The end results are increased production, higher near-term cash flow, higher net value, and higher ultimate recovery of reserves. In effect borehole seismic repurposes reservoir description investments, yielding a better understanding of the immediate subsurface geology allowing operators to drill the best wells first.
In today's economic climate the exploration and production industry often avoids "exotic" solutions to map the subsurface. The issues driving geotechnical evaluation of the subsurface are optimal resource recovery and increasing net present value (NPV) of capital invested in extracting resources.
Both issues can be met with proven 3D seismic and drilling technologies. Borehole seismic however is an example of a proven technology that is not exotic yet is underused, particularly in primary development and production enhancement of oil and gas fields.
Borehole seismic derives from geological concepts developed as early as 1917. Other work conducted in 1935 and again in 1983 further enhanced the process.1-3 Despite this long-term application, the technology is still not adequately applied today. For decades, seismologists have used check-shot surveys to estimate seismic velocities and to serve as a calibration measurement better to predict wellbore depths and their correlation to reservoir defining seismic horizons.
Multiple-receiver arrays and offset check shots led to the development of VSP surveys. With the development of 3D reflection seismic technologies in the 1970s, an obvious expansion was the development of 3D VSP acquisition, processing, and interpretation. Seismologists have further improved these reservoir delineation technologies with the addition of new seismic sources and receivers.
The economics of producing hydrocarbons at increasing expense demand the use of field-proven technology. Technology applications that improve fundamental oilfield metrics (e.g., decreasing finding and development cost or increasing reservoir yield) result in integration by the industry.
Increasing value
Borehole seismic provides information that defines oil and gas reservoirs more accurately, accelerates production, and can increase NPV. More than just finding new reservoirs, the goal of technology today is to improve production within existing reservoirs by further defining the subsurface, taking full advantage of the intricacies within producing reservoirs, and extending fields aerially and vertically.
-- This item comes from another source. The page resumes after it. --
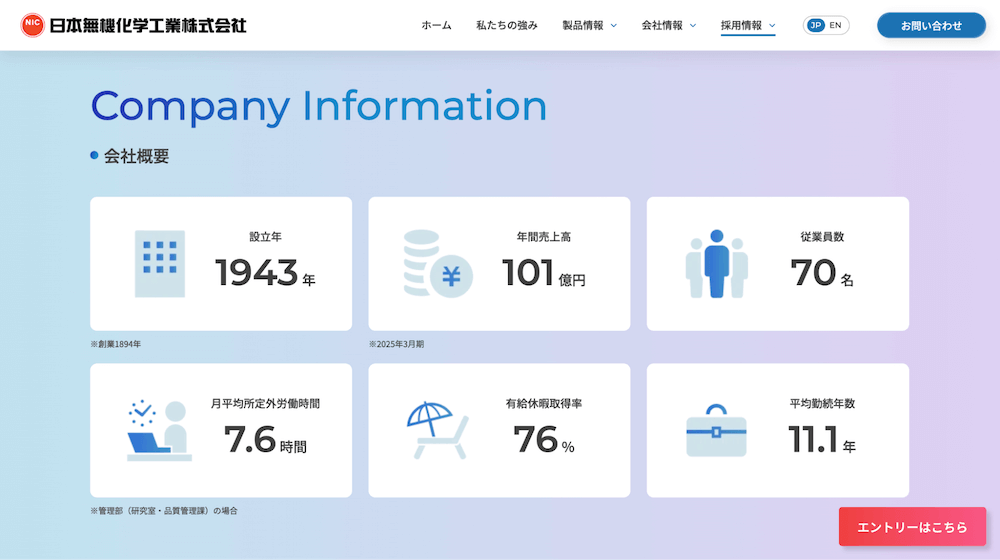Viewport: 1000px width, 560px height.
Task: Expand the 製品情報 dropdown menu
Action: (589, 25)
Production optimization relies on accurately defining reservoir geometries, including identifying compartments that are fault or stratigraphically isolated. Reservoir heterogeneities such as lithology, porosity, and permeability need to be understood. In addition, such reservoir characteristics as pressure and fluid distribution need to be measured because these will change over the life of a field. Borehole seismic provides high resolution data that enable better estimates of these parameters.
Well defined reservoir geometries and estimated fluid pathways and fluid types give geoscientists the tools needed to optimize production. The key is to get this information as soon as possible to shorten the learning curve in understanding reservoir dynamics. Accelerating production can increase NPV, which creates both short and long-term value throughout the lifetime of a reservoir, from exploration and appraisal through primary development, production, and abandonment (Fig. 1).
Devine field seismic test
A modern 3D or 4D borehole seismic survey uses an acquisition configuration similar to what is shown in Fig. 2. The map shows the active source positions for the survey. In this particular test, seismic sources included both a vibroseis with a 15-180 hz frequency range to provide an amplitude-controlled frequency-spectrum source and an accelerated weight drop used to expand the lower and upper seismic source frequencies and measure the lower limits of sensitivity of the sensors in a downhole environment.
The borehole receivers covered the well from surface to total depth. This particular test used new fiberoptic receivers, which had a broader and smoother effective frequency range than industry standard electromechanical geophones. Clamps secured the geophones to the borehole to ensure the best possible coupling to the surrounding rocks.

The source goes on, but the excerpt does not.